Was bisher geschah…

Wie die Zeit doch verfliegt. Den Titel fand ich passend, in Anlehnung an eine bekannte Serie. Habe heute festgestellt, dass mein letzter Beitrag hier zum eigentlichen Thema schon ziemlich genau drei Monate her ist. Damals hatte ich mit mal wieder mit dem Thema Blatt beschäftigt.

Inzwischen ist natürlich viel passiert – Der übliche Vorweihnachtsstress, Ein schöner, langer Weihnachtsurlaub, ein schneller Start ins neue Jahr und leider auch viel zu wenig Zeit zum Saxophon spielen. Aber dennoch denke ich, die wenige Zeit gut genutzt zu haben.

jamey-aebersold-st-louis-bluesKurz vor Weihnachten hatte ich noch eine Stunde bei Oli, wir hatten uns intensiv mit dem Stück “St. Louis Blues” befasst, vor allem mit dem Solo-Part. Allein daheim kam ich mir immer so schrecklich unkreativ vor, Wenn Oli mich aber auf dem Klavier begleitet, kommen mir aber immer mehr Ideen, meine Improvisation in wohlklingende Töne umzuwandeln.

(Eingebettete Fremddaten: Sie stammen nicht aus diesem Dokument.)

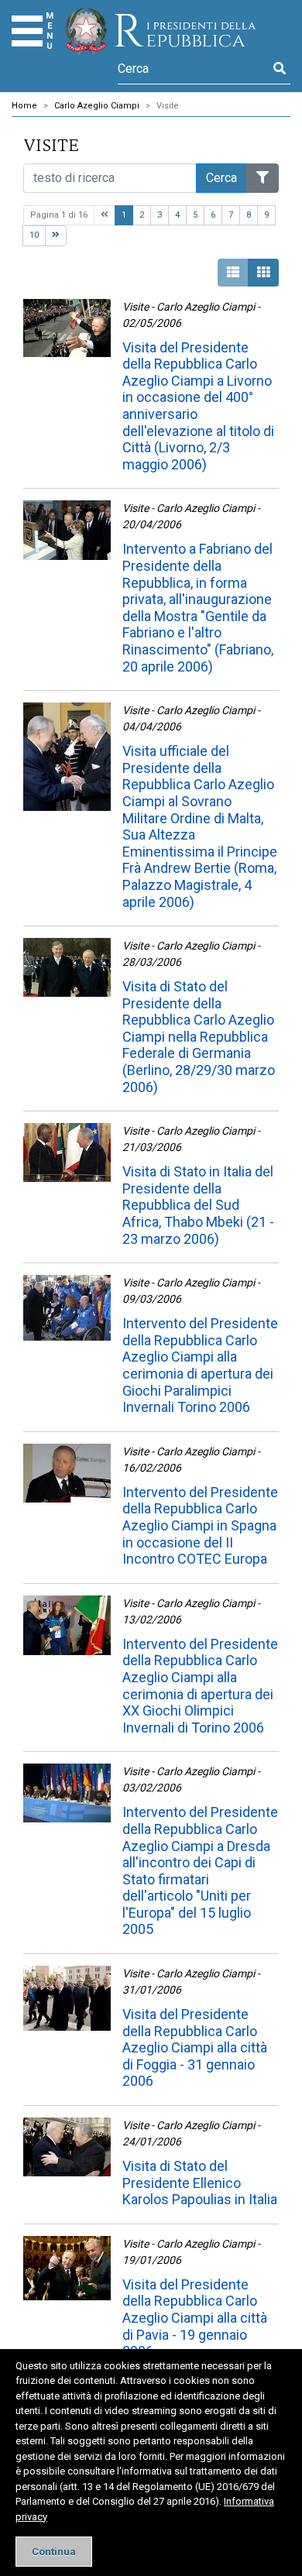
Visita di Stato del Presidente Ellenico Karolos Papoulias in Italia (199, 2182)
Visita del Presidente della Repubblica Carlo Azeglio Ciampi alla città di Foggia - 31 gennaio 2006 (194, 2047)
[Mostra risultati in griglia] (263, 273)
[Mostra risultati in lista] (233, 273)
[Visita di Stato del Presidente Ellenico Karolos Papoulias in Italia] (67, 2146)
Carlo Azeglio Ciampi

Der aus meiner Sicht wesentliche Part ist dabei wohl der, dass jemand (der natürlich über entsprechende Kenntnisse und Gehör verfügt) sich auf auf mich einlässt und nicht eben ein Playalong, was unbeirrbar und ohne Gnade einfach alles durchzieht, ob man mitkommt oder nicht.

Auf jeden Fall hat mir dieser Tag neuen Auftrieb gegeben. Inzwischen habe ich auch schon zwei Sessions mit Jürgen in meinem neuen Probenraum hinter mir. Hat sehr viel Spaß gemacht, er spielt seit mehr als zwei Jahrzehnten Saxophon und ist sowas von taktsicher! Echt faszinierend, da merkt man dann schon, was Spielpraxis ausmacht. Wir haben uns dann an den zwei Abenden hauptsächlich auf “St. Louis Blues” und “Wave” konzentriert, hat auch mit dem Playalong prima geklappt. Wenn der Eine mal rauskam (also hauptsächlich ich), konnter er dann durch den Anderen wieder den Einsatz finden. Hat irre viel Spaß gemacht, werden wir sicherlich wiederholen, vor allem hören sich zwei Tenor Saxophone auch richtig cool an, wenn sie synchron gespielt werden.

Anfang Januar (am 13.) war ich auch wieder bei Oli, dieses Mal haben wir uns damit beschäftigt, ein Stück nur mit Hilfe des Gehörs zu erfassen. Gar nicht so einfach und doch nicht so schwer. War eine sehr interessante Erfahrung (er hat mir natürlich dabei geholfen), sich Schritt für Schritt ein Stück zu erfassen und dann auf Basis des gehörten dann nachzuspielen. Wir haben das mit “Blue Bossa” von Joe Henderson gemacht, ein sehr schönes Stück. Kann ich nur empfehlen, den Track immer wieder anhören, sich die einzelnen Takte, Phrasen und Hook-Lines rauspicken und nach und nach verinnerlichen. Herausfinden, in welcher Tonart, mit welcher Phrasierung, Geschwindigkeit das Originalstück gespielt wird und dann Stückchen für Stückchen das Puzzle zusammenzubauen. Eine ganz neue Erfahrung!

Dann war ich allerdings im Job ziemlich eingespannt, viel unterwegs und auch noch ein paar Tage erkältet und konnte gar nicht weitermachen. Bis zu diesem Freitag (6.2.), die beste Ehefrau von allen hatte etwas anderes vor und ich hatte endlich mal wieder Zeit, in Ruhe zu spielen. Nicht im Probenraum aber daheim unterm Dach ist es bei der Kälte dann eh auch gemütlicher. Hatte daher also am Freitag und gestern mal wieder die Erfahrung gemacht, dass so eine (Zwangs-) Pause oft auch hilfreich ist. Wenn ich in der Stimmung und ungestört bin, dann klappt´s auch. Habe gespielt “wie ein junger Gott” (naja, weit davon entfernt) zumindest habe ich mir noch mal Jobim und den Blues vorgenommen und schön soliert. Wenn ich es mal demnächst auf die Reihe bekomme, dann werde ich endlich mal wieder auch Aufnahmen machen, vor allem, weil ich mir noch entsprechendes Equipment besorgt habe, aber davon ein anderes Mal mehr!